_How to complete this task_
The answer must consist of every line in the data below that holds the word "icon".

_Stored items_
----------------------------------------

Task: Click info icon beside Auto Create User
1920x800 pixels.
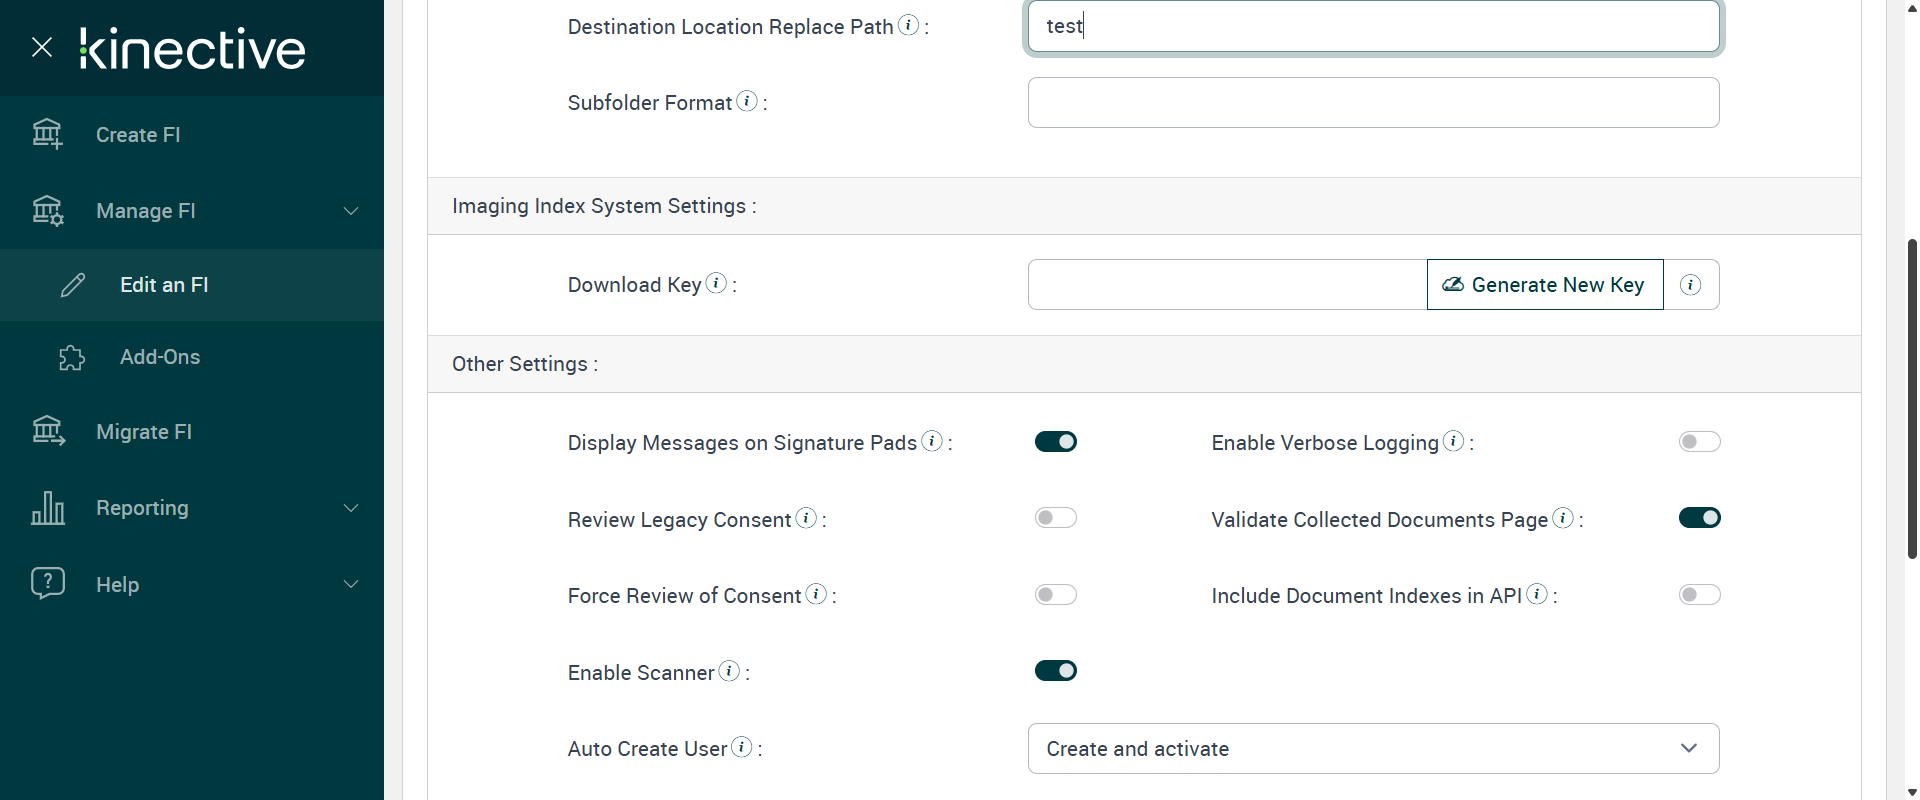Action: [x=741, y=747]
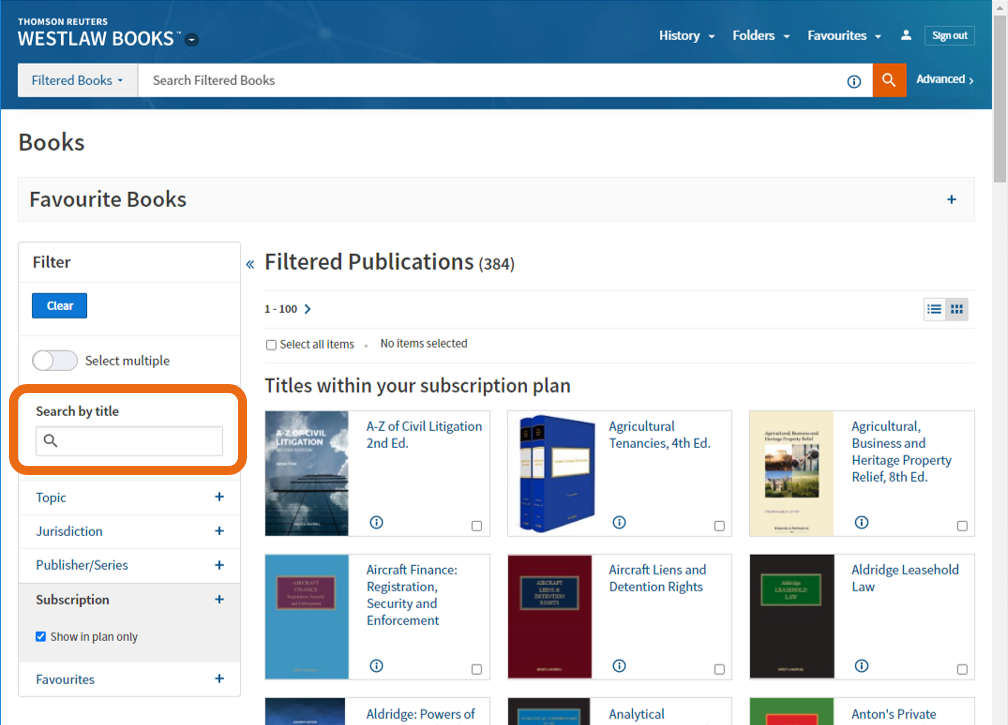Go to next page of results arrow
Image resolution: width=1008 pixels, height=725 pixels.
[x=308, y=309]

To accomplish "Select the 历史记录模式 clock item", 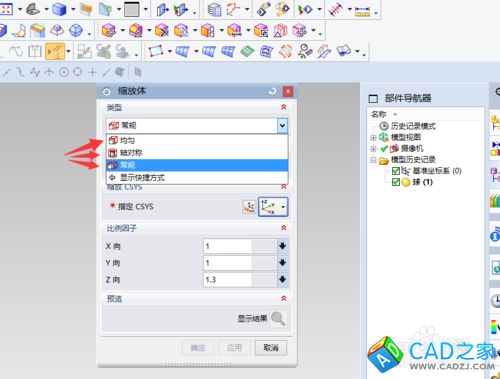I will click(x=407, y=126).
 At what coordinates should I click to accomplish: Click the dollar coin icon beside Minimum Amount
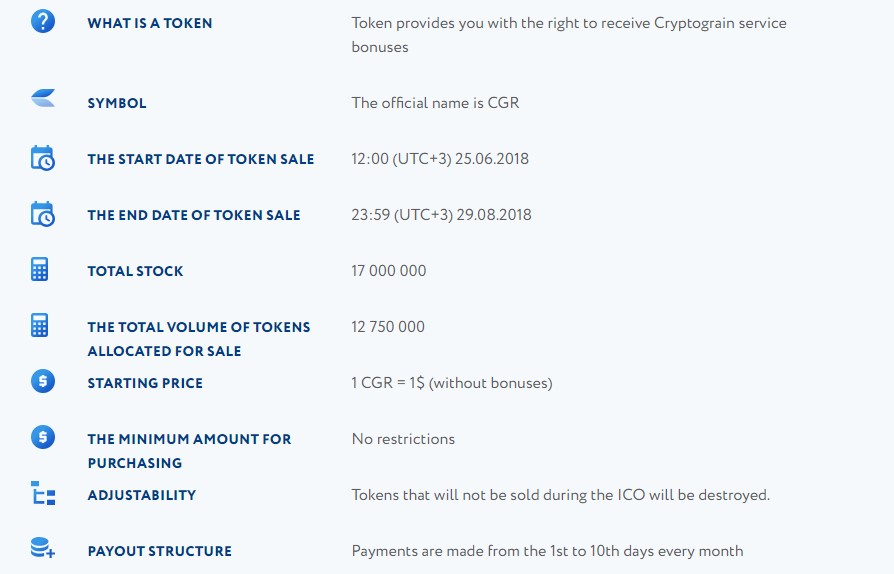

----------------------------------------

_Task response_
Task: Click info icon beside Auto Create User
 At what coordinates should I click to accomplish: Click the dollar coin icon beside Minimum Amount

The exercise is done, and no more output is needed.